I think GNOME 3 was intended to be nicer for touchscreens but it’s not my favourite either.
My daily driver is MATE - the spiritual continuation of GNOME 2.
Yep, me and SO.
I was into linux like 15 years ago. Liked it, but wasn’t smart enough to get it working and win 7 was still bearable. Called it quits after MS kept somehow getting worse.
Convinced SO to change over and everytbing works fine for them so far! It took a little tinkering but no complaints.
I installed Fedora last Friday and I have no regrets. Win11 was never an option for me, my laptop is “too old” and I have no desire to touch that horror in any
~10 years ago I had a Win7/Ubuntu dual boot laptop, but I dropped Ubuntu when I upgraded to SSD and needed all the space I could get. Ubuntu was OK, but there was something with the UI that just didn’t click with me. I meant to try other distros but never found the time, so I just stuck with Win10 until now.

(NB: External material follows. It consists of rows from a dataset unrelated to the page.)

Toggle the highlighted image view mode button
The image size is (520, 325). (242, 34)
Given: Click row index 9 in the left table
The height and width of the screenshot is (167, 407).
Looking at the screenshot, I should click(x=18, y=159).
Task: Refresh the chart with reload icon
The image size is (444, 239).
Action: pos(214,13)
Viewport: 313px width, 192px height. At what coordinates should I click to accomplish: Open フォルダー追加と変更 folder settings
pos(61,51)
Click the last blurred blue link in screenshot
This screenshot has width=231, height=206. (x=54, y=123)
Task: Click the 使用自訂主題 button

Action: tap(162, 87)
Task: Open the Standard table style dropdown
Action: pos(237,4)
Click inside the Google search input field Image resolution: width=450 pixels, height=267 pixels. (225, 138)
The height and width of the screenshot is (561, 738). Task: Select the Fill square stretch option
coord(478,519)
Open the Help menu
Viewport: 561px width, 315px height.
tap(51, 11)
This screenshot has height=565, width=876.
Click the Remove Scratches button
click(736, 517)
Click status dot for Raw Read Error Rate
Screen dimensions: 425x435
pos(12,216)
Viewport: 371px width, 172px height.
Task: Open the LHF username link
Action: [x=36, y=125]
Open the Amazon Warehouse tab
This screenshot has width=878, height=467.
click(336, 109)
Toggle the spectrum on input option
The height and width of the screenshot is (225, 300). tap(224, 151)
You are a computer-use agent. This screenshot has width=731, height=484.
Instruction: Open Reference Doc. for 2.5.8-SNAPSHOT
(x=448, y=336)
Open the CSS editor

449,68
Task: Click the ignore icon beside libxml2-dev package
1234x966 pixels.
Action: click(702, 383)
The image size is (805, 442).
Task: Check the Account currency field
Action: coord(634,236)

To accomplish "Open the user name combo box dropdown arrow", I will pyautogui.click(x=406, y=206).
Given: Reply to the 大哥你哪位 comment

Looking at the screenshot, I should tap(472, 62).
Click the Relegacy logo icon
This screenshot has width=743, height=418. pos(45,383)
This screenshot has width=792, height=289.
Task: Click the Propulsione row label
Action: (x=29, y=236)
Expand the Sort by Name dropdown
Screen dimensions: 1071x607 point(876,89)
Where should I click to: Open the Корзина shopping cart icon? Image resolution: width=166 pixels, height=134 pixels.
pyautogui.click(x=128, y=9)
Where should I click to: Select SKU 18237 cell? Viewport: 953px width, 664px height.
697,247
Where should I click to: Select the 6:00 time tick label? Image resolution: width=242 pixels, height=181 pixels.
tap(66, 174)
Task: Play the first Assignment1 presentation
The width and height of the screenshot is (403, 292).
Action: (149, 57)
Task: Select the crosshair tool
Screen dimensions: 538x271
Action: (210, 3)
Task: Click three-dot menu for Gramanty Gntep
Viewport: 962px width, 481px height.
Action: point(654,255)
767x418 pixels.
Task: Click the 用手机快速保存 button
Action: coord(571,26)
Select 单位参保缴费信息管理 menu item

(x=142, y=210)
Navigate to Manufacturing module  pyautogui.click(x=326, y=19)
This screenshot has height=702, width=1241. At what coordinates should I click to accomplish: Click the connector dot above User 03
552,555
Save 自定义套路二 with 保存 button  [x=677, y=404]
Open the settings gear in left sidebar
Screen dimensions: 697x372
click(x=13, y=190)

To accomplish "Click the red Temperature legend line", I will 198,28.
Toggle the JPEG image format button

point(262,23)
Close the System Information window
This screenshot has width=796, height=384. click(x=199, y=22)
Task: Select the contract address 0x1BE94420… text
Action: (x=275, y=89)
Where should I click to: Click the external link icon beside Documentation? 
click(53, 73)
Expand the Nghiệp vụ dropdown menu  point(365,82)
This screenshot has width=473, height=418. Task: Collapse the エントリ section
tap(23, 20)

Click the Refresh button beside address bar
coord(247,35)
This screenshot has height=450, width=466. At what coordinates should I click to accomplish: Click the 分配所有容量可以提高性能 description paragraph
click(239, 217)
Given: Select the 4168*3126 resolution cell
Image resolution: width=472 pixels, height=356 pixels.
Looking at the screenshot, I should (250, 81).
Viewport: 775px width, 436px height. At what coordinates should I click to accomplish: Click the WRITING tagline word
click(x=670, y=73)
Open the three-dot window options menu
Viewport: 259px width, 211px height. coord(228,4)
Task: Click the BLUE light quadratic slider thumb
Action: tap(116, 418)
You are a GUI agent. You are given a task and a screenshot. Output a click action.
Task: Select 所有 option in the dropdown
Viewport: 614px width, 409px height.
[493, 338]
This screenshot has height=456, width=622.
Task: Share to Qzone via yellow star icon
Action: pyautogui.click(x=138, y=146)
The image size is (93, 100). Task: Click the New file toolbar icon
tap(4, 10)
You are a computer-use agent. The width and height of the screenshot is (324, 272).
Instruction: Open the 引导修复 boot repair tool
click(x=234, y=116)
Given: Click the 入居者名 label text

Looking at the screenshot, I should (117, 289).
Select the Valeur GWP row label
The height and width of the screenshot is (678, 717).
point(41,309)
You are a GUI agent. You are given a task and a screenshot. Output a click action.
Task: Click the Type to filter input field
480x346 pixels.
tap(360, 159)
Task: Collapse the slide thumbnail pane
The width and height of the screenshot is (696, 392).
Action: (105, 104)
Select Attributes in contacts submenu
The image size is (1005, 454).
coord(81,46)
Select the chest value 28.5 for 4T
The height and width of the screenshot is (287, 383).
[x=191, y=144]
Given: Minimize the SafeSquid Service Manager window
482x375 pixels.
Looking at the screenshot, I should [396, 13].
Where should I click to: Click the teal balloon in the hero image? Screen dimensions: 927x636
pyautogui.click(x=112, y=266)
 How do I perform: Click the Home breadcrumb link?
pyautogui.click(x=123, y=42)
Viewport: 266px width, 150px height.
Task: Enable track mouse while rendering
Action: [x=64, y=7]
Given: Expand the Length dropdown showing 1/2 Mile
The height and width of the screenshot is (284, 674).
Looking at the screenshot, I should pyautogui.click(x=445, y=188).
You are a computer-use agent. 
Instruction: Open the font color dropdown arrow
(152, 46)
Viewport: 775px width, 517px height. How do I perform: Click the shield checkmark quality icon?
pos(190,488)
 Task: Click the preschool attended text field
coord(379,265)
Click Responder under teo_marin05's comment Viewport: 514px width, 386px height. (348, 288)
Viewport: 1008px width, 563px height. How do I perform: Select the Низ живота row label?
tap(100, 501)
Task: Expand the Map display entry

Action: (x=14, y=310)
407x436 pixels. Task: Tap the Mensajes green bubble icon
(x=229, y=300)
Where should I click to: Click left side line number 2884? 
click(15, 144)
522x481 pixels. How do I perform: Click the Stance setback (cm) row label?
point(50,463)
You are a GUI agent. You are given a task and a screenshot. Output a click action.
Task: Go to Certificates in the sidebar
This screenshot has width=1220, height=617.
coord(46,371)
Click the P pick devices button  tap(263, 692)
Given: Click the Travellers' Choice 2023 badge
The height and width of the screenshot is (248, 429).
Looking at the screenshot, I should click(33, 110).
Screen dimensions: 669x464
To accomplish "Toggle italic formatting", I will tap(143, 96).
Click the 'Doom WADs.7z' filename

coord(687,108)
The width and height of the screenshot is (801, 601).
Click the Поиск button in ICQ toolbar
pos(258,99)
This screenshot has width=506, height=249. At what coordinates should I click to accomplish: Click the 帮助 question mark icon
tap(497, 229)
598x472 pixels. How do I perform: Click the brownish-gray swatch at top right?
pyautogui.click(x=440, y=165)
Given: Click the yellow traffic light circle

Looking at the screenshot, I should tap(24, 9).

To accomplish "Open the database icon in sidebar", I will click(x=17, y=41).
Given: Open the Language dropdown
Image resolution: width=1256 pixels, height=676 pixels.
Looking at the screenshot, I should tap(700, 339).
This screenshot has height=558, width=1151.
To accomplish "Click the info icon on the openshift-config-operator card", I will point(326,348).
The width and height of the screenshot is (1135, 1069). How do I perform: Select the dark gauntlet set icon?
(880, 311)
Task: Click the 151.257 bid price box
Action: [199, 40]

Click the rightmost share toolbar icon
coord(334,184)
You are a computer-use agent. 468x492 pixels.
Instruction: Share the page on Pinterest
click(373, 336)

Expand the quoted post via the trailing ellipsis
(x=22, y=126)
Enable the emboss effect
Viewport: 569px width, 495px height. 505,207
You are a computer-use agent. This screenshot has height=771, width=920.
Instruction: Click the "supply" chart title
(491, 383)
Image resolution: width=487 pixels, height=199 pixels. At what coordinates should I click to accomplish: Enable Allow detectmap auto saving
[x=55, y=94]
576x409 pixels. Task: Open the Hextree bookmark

I have several legacy software that I need, so I went with dual boot again. If I can get them to run smoothly on Fedora, I’ll do a complete clean install.
The only challenge in installing Fedora was Windows’ crappy partition manager, which would not let me minimize C: for more than 54MB. I did every trick I knew and learned a few new ones, nothing helped. Then I just flashed Gparted to a USB stick and it worked instantly.
After that everything went smoothly, with the exception that Fedora didn’t recognize my Bluetooth device at all. I’ll dig into that single issue tomorrow, I’m fairly certain that a fix can be found easily.
Have you considered a Windows vm? That’s how i run that single program that i can’t get working on Linux. Yeah it’s slow AF on my system, but it’s not used often.
Yes, I mean to try running them with VM. The software I need are old and light, so there’s a good chance that my laptop can run them.
Yes. I left a USB stick with a Linux installer on the table when they tried to upgrade to Windows 11. The upgrade failed and they instead upgraded to Linux without even needing to ask for help :>
My big gaming rig is running great on Fedora. My smaller gaming box running xubuntu had its nvidia drivers borked by a “phased” driver rollout. Overall, I think you gotta pay attention to the terminal when updating things. Maybe it’s just xubuntu being shit lol. Unfortunately, the game I play works best on Debian for now.